El gatopardismo es la herramienta menos aconsejable, cuando se trata de una reivindicación tan sentida y asentada en nuestra historia como la justicia distributiva a partir de la apropiación de la renta agropecuaria. Una correcta guerra de guerrillas pasa por definir cuáles son las debilidades del enemigo, por dónde pasan sus líneas de suministro y cuáles son los objetivos a atacar que – con mayor eficacia – le resten poder y autonomía. Las redes de comercios barriales, los productos naturales o fruto de procesos con escasez de químicos, la reducción de costos mediante procesos cooperativos, la marcada disminución de flete y la flexibilización de procesos mediante tecnología aplicada, son algunos de los frentes que hasta hoy poco se han explorado. En general, se les entrega pertrechos y munición a contingentes de desarrapados y mal entrenados y se los manda al frente de guerra en desordenadas formaciones de combate. La despiadada mecánica capitalista, tal como afirma Lester Thurow -–rector del MIT– en su libro “La guerra del siglo XXI”, se parece más al esclavismo que a la democracia y no tarda en devorárselos, o los relega a la periferia del mercado.
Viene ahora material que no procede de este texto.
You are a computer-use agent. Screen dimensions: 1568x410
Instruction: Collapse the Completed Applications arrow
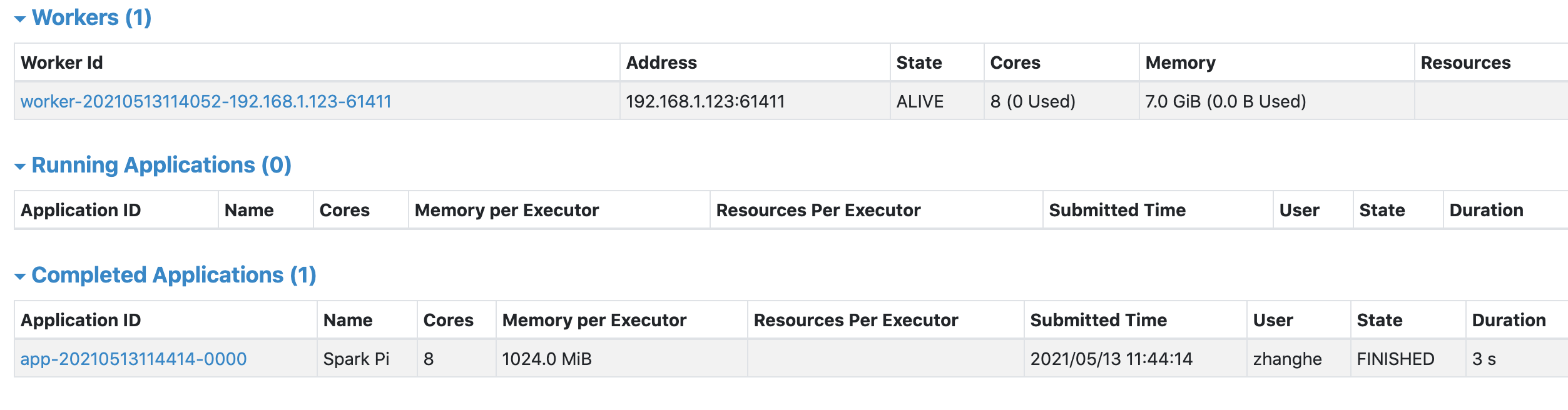click(x=20, y=276)
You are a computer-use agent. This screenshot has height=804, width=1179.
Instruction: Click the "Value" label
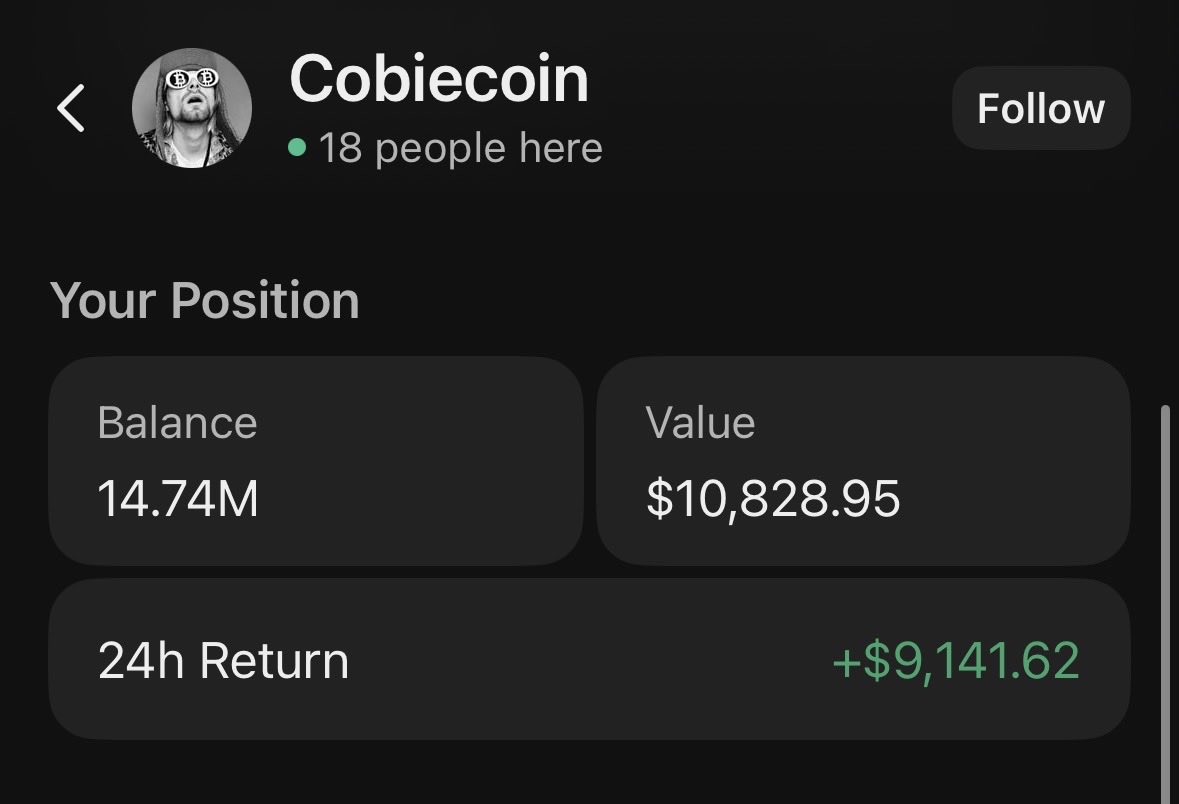click(x=700, y=422)
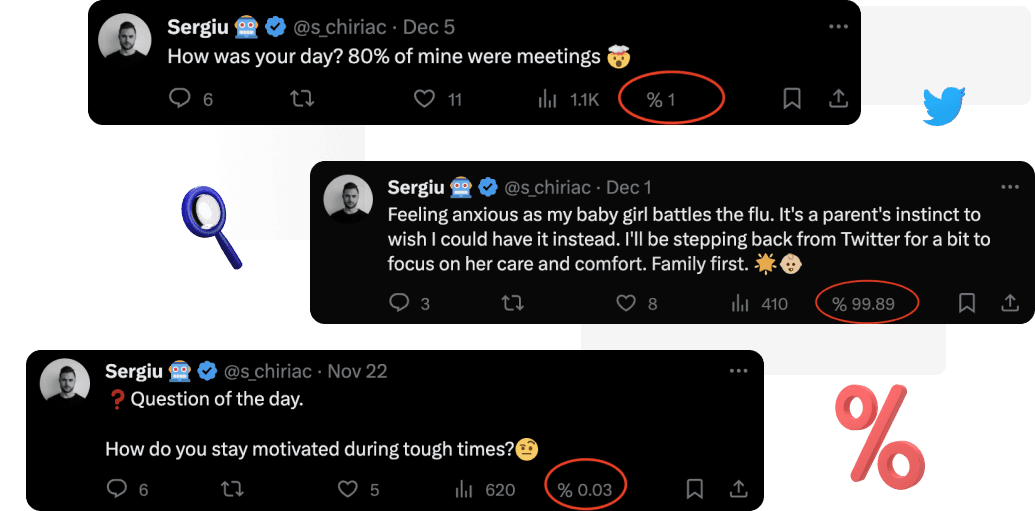Open more options on Dec 5 tweet
This screenshot has height=511, width=1035.
click(839, 26)
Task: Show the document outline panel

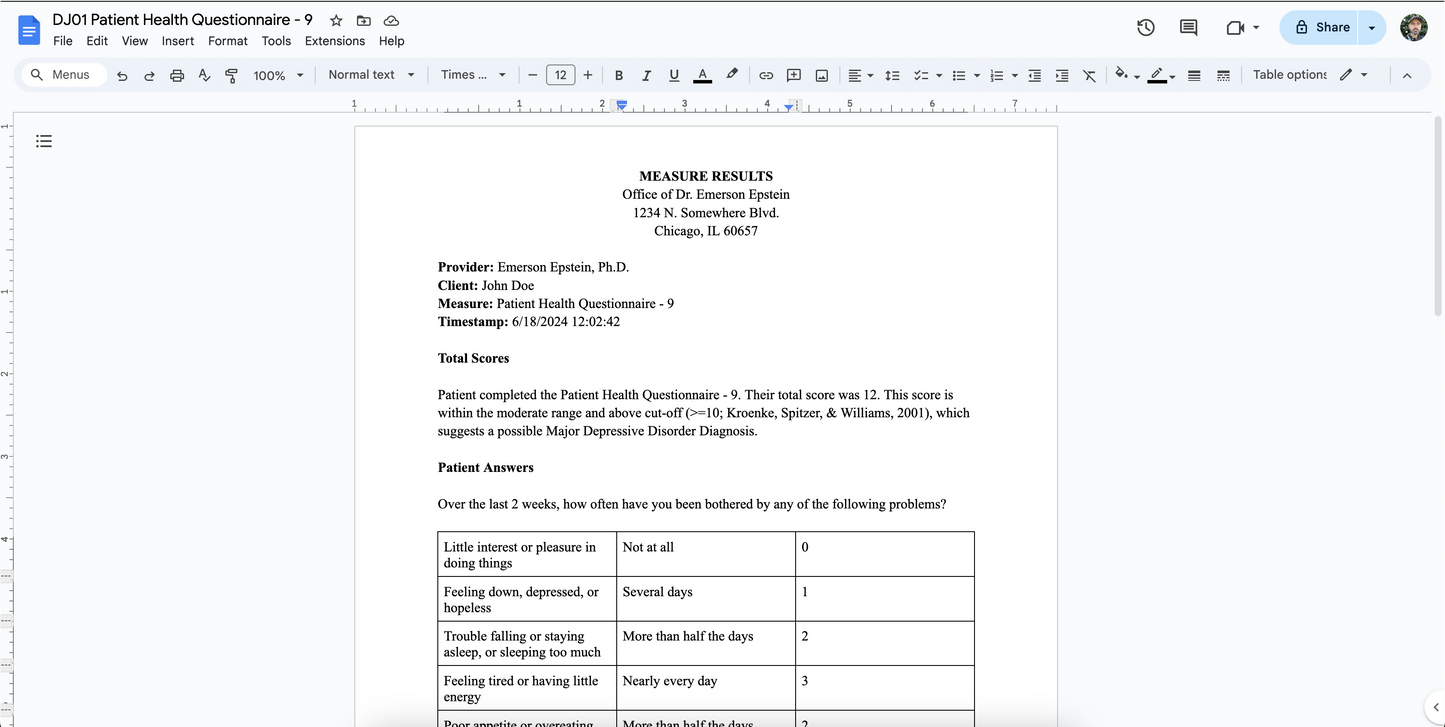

Hoy en día, y gracias a la chatura reivindicativa obligatoria a la que nos condujeron el autoritarismo, la falsa democracia y el terrorismo de Estado, las primeras ofensivas para recuperar terreno perdido en el marco de la mayor gesta nacional –quién se queda con “el gran queso” y para qué– se les aparece a algunos cipayos y en determinados momentos como una desmesura poco elegante, como un exabrupto populista o, en el mejor de los casos, como actitudes extemporáneas que “sería mejor estudiar en detalle antes de instrumentarlas”. Si es posible, durante cincuenta años más.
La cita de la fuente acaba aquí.